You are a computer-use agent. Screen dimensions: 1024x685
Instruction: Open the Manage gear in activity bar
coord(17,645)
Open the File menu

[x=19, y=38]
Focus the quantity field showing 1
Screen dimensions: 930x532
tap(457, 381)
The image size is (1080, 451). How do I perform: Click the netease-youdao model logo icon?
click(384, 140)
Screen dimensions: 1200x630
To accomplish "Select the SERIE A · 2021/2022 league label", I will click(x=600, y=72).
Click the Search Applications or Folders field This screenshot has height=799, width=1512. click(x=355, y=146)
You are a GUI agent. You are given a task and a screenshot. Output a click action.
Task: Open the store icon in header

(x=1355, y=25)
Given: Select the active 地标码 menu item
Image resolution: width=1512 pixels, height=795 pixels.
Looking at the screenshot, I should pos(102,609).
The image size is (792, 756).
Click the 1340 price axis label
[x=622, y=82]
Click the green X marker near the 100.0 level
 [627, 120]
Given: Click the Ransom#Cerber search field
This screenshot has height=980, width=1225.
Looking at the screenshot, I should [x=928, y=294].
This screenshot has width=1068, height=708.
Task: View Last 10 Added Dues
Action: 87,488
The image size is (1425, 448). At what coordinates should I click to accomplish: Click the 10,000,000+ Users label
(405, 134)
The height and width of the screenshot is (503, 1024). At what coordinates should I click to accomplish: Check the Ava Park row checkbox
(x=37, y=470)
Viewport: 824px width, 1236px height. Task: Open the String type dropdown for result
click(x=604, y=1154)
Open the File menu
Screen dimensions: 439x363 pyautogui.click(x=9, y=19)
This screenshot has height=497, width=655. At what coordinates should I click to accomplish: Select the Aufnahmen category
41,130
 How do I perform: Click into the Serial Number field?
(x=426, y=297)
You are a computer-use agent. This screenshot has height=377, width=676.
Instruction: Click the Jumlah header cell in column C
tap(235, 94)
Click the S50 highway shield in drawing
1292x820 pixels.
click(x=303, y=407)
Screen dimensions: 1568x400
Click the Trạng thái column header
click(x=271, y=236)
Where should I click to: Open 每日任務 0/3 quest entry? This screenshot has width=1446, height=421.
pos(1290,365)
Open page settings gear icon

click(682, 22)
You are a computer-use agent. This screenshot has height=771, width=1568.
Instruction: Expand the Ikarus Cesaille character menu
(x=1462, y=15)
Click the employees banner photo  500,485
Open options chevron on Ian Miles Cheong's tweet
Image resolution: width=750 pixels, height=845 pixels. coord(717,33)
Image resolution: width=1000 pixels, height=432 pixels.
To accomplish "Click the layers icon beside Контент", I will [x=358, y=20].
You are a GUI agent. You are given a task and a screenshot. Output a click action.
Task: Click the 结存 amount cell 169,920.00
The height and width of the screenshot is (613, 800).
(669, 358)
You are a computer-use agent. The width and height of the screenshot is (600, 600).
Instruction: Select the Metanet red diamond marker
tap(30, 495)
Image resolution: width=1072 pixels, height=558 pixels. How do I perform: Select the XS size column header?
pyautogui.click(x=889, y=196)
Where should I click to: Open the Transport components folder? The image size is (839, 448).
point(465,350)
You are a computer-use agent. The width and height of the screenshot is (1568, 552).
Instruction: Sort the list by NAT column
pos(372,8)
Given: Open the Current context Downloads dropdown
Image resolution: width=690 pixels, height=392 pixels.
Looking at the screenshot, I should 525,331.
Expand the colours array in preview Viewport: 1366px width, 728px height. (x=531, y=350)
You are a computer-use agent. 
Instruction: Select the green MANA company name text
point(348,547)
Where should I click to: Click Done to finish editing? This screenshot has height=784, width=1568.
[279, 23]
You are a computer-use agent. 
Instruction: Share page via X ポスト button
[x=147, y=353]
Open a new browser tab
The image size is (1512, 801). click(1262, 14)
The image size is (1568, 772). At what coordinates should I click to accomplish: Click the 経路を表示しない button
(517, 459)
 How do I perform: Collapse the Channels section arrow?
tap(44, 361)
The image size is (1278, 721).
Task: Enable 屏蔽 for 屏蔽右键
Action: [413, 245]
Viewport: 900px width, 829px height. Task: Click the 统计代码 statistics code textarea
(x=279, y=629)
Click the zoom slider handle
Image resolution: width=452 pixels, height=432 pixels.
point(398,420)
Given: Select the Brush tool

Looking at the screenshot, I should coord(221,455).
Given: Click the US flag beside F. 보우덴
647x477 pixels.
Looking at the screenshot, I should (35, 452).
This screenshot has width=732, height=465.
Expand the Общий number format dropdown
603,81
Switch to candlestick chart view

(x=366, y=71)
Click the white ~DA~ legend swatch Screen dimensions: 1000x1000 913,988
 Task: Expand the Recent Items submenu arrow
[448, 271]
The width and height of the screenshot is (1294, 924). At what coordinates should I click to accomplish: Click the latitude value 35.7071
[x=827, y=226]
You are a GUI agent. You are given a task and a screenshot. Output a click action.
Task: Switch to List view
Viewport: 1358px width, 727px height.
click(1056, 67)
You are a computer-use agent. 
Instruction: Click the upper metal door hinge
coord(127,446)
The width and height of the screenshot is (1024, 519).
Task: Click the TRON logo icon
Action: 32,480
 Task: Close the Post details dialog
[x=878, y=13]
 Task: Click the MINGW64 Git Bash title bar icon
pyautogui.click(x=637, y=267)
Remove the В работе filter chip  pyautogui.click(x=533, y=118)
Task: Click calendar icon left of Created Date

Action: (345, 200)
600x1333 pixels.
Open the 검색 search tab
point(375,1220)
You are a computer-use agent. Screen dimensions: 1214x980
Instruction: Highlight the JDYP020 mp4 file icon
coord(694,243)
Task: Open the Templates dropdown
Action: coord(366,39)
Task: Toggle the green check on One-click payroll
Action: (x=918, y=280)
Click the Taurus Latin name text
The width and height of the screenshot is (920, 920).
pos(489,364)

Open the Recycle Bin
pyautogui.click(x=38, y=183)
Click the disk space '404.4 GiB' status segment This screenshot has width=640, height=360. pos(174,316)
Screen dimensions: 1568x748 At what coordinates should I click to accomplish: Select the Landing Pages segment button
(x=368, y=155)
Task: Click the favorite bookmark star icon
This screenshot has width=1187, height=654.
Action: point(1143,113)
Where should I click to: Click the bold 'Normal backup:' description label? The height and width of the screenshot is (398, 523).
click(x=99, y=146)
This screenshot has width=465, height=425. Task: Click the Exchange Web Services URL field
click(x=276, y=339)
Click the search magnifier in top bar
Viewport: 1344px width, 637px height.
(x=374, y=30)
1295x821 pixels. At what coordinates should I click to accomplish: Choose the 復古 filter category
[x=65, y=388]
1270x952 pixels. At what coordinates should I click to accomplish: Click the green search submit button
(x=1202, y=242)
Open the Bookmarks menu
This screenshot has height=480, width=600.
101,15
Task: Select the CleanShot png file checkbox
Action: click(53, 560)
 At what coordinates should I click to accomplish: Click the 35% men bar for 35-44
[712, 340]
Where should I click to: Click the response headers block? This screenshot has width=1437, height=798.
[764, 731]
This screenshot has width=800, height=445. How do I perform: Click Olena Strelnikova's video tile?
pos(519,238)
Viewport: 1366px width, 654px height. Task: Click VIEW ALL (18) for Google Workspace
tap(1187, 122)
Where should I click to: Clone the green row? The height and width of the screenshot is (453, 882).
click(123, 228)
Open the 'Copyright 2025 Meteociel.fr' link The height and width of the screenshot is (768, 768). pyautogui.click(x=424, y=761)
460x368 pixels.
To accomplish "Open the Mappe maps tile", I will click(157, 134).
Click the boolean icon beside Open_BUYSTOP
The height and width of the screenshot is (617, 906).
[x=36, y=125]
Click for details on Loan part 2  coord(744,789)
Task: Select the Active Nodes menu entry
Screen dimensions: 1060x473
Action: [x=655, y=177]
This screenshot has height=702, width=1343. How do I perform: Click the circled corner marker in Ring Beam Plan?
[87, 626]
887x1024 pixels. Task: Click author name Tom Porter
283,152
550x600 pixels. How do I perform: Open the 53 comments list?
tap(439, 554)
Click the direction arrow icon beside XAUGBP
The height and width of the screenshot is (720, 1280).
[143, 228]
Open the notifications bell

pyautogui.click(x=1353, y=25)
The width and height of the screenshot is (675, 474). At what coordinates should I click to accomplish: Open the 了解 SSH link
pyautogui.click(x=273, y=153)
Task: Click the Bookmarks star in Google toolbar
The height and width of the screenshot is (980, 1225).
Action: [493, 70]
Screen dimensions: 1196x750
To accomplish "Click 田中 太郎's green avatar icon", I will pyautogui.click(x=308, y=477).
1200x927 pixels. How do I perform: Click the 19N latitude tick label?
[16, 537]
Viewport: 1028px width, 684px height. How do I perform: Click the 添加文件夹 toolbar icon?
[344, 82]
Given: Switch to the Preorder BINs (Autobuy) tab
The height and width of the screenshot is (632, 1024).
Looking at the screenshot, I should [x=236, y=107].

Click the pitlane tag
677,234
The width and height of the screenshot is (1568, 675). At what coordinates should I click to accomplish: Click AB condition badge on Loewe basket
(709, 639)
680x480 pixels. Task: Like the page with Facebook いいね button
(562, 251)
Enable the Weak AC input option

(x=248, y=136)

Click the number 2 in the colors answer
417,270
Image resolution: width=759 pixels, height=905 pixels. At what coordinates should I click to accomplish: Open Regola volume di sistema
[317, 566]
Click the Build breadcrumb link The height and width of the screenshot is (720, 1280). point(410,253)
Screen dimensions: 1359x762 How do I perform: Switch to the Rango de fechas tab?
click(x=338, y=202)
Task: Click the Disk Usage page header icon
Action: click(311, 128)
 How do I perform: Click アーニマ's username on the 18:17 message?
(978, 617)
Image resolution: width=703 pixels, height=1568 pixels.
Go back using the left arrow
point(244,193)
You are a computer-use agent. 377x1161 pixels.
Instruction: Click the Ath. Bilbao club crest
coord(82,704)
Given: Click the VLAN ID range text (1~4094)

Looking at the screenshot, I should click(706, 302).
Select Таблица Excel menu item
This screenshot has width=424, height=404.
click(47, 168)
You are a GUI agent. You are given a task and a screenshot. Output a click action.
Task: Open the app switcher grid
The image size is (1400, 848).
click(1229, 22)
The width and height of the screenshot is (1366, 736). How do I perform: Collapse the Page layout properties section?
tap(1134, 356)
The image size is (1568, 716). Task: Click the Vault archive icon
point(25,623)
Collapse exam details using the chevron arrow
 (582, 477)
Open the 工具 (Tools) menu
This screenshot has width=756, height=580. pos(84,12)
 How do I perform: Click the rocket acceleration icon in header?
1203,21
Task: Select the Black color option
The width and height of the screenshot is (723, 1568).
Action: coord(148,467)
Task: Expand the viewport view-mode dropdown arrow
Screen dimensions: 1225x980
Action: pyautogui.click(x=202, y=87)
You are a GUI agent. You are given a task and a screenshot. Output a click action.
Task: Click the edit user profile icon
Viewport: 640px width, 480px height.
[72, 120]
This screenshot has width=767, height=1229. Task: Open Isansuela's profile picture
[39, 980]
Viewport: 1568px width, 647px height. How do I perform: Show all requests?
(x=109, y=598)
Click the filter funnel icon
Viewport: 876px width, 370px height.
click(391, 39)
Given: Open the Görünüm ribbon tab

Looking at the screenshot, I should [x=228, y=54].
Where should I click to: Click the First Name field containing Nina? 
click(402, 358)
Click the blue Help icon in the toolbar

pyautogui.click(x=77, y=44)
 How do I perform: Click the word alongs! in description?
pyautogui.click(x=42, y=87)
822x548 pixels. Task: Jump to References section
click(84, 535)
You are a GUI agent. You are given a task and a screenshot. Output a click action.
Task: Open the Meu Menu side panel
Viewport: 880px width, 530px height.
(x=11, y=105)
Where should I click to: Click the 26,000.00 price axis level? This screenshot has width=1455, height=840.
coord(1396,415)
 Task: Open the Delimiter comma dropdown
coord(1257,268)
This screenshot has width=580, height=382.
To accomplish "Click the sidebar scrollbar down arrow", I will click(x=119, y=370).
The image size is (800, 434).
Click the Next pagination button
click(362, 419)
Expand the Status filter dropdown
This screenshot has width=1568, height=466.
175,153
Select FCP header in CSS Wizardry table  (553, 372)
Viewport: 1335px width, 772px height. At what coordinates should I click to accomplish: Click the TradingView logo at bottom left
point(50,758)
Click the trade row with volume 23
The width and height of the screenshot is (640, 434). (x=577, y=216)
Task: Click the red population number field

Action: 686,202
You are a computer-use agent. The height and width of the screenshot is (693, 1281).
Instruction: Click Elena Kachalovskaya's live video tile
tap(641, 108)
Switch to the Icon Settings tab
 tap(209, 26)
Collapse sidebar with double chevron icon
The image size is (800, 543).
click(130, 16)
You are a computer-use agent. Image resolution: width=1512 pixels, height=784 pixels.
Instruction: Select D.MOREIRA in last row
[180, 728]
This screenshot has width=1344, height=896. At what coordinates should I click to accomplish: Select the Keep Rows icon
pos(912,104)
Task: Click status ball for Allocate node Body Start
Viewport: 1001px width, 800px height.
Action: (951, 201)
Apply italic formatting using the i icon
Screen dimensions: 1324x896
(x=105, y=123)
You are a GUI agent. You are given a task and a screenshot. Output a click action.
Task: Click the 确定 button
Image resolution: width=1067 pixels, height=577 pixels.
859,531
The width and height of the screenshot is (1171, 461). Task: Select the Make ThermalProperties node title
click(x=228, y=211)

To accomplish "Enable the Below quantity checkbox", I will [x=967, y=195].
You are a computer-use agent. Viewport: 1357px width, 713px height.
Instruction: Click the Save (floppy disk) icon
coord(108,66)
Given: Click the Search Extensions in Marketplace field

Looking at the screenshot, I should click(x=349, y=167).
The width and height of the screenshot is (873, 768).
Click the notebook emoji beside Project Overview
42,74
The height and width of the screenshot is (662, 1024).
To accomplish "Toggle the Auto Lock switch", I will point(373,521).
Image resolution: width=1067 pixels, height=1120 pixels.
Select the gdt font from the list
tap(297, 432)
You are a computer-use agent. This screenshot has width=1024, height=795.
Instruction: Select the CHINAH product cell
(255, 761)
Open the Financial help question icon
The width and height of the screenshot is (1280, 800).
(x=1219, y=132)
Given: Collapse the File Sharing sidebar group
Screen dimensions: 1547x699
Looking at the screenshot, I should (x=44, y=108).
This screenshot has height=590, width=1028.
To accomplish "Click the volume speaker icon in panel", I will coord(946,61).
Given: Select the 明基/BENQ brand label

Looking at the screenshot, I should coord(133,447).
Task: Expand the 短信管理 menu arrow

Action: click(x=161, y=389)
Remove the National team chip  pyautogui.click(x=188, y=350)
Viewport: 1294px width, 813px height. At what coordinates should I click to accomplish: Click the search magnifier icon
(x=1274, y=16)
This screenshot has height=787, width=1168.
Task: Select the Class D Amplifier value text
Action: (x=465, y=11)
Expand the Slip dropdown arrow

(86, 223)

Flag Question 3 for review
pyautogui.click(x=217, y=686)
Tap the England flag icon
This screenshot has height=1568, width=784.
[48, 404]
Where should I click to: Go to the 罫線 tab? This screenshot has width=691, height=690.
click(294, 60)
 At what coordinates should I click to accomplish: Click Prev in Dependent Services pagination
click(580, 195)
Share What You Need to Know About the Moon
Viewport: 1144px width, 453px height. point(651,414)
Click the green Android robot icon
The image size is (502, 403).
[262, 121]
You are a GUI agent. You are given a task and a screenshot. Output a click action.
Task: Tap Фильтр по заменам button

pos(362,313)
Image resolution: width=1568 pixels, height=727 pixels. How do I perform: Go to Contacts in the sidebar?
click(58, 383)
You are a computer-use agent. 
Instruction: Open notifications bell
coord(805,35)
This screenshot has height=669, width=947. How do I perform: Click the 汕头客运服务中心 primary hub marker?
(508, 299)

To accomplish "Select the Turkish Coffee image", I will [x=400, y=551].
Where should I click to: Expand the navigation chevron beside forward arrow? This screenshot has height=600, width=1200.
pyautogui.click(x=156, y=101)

Activity:
Look above for the line holding "Image resolution: width=759" and the line holding "Click the Build". Retype both, and every line between them, word for word and nothing else.

Response:
Image resolution: width=759 pixels, height=905 pixels. At what coordinates should I click to accomplish: Open Regola volume di sistema
[317, 566]
Click the Build breadcrumb link The height and width of the screenshot is (720, 1280). point(410,253)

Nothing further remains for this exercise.